I was working with a visiting Kaizen (it's a method of continuous improvement started by Toyota) trainer from Japan, and he kept staring at my arms/hands/throat when we were trying to work. I was starting to get annoyed because the entire point of Kaizen is lean management. No wasted efforts, no straying off task, etc. Finally, he tried to roll up my sleeve without permission and I told his translator that he had crossed a line of politeness and that it wasn't acceptable. He was terribly embarrassed and excused himself.
Before he left, he asked to see me again, and showed me his AMAZING tattoos that he keeps hidden. The translator had a WTF moment since he didn't know his boss was tattooed and my crew kept razzing me that I managed to get a guy who gets paid 20K a week to train people to keep on task (which is an oversimplification of the kaizen process) to be distracted while working.
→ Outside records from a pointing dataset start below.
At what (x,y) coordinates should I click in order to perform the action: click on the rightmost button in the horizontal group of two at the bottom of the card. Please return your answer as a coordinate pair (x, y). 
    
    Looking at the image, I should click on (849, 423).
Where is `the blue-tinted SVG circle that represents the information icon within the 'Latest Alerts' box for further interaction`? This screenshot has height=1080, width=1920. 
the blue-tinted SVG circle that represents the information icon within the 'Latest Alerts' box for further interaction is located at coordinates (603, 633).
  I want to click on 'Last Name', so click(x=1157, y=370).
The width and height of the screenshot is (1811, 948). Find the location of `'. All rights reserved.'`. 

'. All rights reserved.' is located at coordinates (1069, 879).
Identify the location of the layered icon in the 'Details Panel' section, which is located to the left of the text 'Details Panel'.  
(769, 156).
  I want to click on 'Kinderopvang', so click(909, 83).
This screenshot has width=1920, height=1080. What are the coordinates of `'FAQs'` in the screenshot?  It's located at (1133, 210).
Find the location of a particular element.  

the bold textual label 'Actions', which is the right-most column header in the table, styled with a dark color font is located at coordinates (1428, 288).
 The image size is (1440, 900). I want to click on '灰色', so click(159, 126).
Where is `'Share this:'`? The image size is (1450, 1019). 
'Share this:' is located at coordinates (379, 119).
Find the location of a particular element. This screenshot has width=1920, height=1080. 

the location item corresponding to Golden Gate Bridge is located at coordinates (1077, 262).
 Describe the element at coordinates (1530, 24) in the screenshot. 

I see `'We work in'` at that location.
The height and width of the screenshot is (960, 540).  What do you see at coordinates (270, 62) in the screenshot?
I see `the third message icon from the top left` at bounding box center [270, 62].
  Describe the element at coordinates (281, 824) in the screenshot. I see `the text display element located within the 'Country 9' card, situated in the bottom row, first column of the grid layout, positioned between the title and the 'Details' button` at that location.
For the most part, I think I'm heavily tattooed (to untattooed people) enough that it's "safe" to approach me. That any stigmas or stereotypes of someone with tattoos ceases applying to me in the minds of the people I have to deal with- that I'm a "tattoo guy" not a "guy with tattoos". Does that make any sense? I've found when I'm with people with just a few visible tattoos, I'm the person that gets approached the most often. Could be a coincidence.
Personally, I find that it's rarely an issue. The places I'd work that would have too big of an issue with visible tattoos are places I'd likely not be working at. At my previous job my tattoos made senior corporate management more likely to remember me and gave them something to talk about to me (despite me hating talking about tattoos at work) that put me in their heads when it came to special projects et all.